──────── Belge alıntısı ────────

16 Aralık 2010 Perşembe

Gönül ne kahve ister ne kahvehane, gönül bir dost ister kahve bahane...

Selamlar efendim;
 İngilizceye kafayı takmış durumdayım. Anlıyorum ama konuşamıyorum klişesinin biraz ilerisinde sayılabilirim. Fakat bu iş pratik olmadan yani gidip bir yurt dışı görmeden olmuyor dostlarım, ben de en yakın arkadaşlarımdan biriyle gittim bir work and travel şirketine kayıt oldum. Fakat oraya gitmeden önce azcık kendimi alıştırmam lazım ki orada şappadanak kalmayayım. Ben de hemencecik yabancı arkadaşlar edinmeye karar verdim.

──────── Veri kümesi bölümü ────────

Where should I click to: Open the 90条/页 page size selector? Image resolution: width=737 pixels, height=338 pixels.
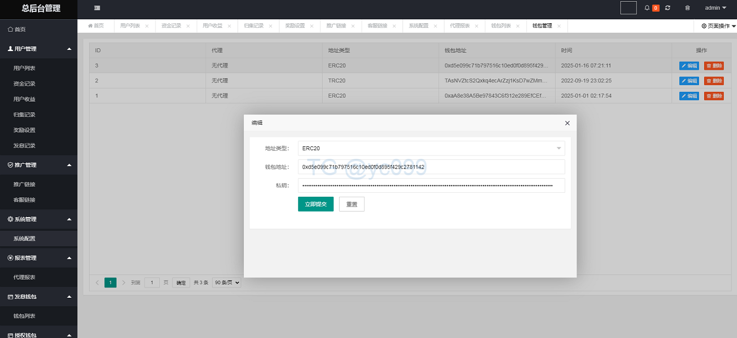(x=226, y=282)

────────

> _Görev yönergeleri_
1. Belge alıntısında yazar, en yakın arkadaşlarından biriyle birlikte ne tür bir şirkete kayıt olmuştur?
2. Belge alıntısından "Gönül ne kahve" sözleriyle başlayan ve "edinmeye karar verdim." sözlerine kadar süren kısmı birebir kopyalayın.

> _Görevlere göre yanıtlar_
1. Bir work and travel şirketine kayıt olmuştur.

2.
Gönül ne kahve ister ne kahvehane, gönül bir dost ister kahve bahane...

Selamlar efendim;
 İngilizceye kafayı takmış durumdayım. Anlıyorum ama konuşamıyorum klişesinin biraz ilerisinde sayılabilirim. Fakat bu iş pratik olmadan yani gidip bir yurt dışı görmeden olmuyor dostlarım, ben de en yakın arkadaşlarımdan biriyle gittim bir work and travel şirketine kayıt oldum. Fakat oraya gitmeden önce azcık kendimi alıştırmam lazım ki orada şappadanak kalmayayım. Ben de hemencecik yabancı arkadaşlar edinmeye karar verdim.